State Senate campaign heats up

Budget crisis, transportation among issues debated

Thursday night's Senate District 8 candidates' forum began and ended with perceived insults. In between, Democratic challenger Jay Fetcher of Clark and State Sen. Jack Taylor, R-Steamboat Springs, exchanged thoughtful positions on issues such as the current state budget crisis to the future of mass transit on Colorado's Western Slope.

The forum drew about 150 people to Centennial Hall and was hosted by the Community Alliance of the Yampa Valley and the Western Slope Congress. The candidates fielded four planned questions and then answered impromptu written questions from the audience.

Fetcher used a portion of his introductory remarks to say he took offense at Taylor's assertions that Fetcher had let the Western Slope down while serving on the legislative reapportionment committee that adjusted the boundaries of state Senate and House districts after the 2000 census, which he said Taylor made during campaign appearances

"I've been accused of selling out Grand County and the Colorado River headwaters to the Front Range," Fetcher told listeners. "I'm insulted by that."

Fetcher said the original reapportionment map proposed by the committee for Senate District 8 (comprising six counties, Routt and Moffat among them) also included neighboring Grand County. However, the Colorado Supreme Court sent it back to the committee and asked for a different equitable plan that didn't split counties.

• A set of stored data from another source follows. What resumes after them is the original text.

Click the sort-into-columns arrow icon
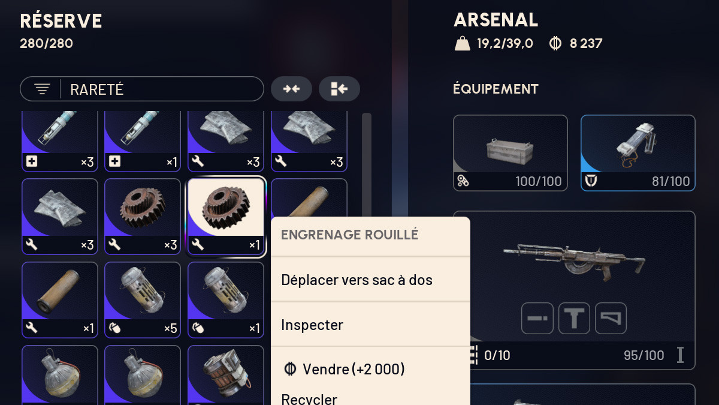click(339, 89)
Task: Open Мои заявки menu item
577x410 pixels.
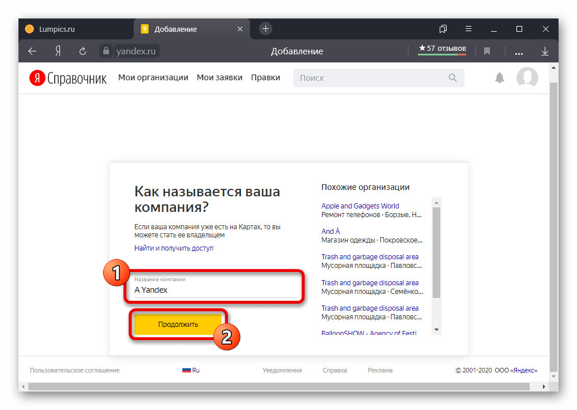Action: coord(219,78)
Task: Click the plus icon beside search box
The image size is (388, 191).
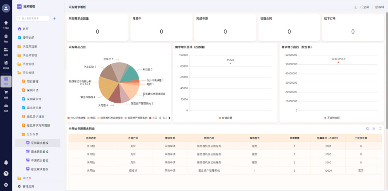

"(The court) required whole counties, and Grand had the right number of people in it," Fetcher said. "I did not sell out Western Slope water. The decision that I voted on was upheld by the Colorado Supreme Court. The redistricting plan voted for by my opponent was not upheld by the Colorado Supreme Court nor was it approved by the U.S. Supreme Court."

Taylor ignored Fetcher's remarks until his own closing remarks when he charged that Fetcher had passed on the opportunity to consider several other reapportionment maps.

Waving a fistful of colored maps in the air, he said, "There were clearly other maps that could have been voted on that would've kept the headwaters of the Colorado on the Western Slope," Taylor said.

His retort was brought on in part by other remarks Fetcher made in his closing statement.

"This race is about someone who has spent his life in Northwest Colorado and someone who has spent his public life in Denver," Fetcher said.

He pointed to the work he has done on behalf of ranchland preservation and the Steamboat Springs School Board.

Taylor took offense at Fetcher's remark.

"To be told that I spent my public life in Denver is an insult," Taylor said. "I've already traveled 22,000 miles in this district. I'll match anyone's record. When people see my old yellow truck, they know I'm there."

The forum was about much more than campaign barbs.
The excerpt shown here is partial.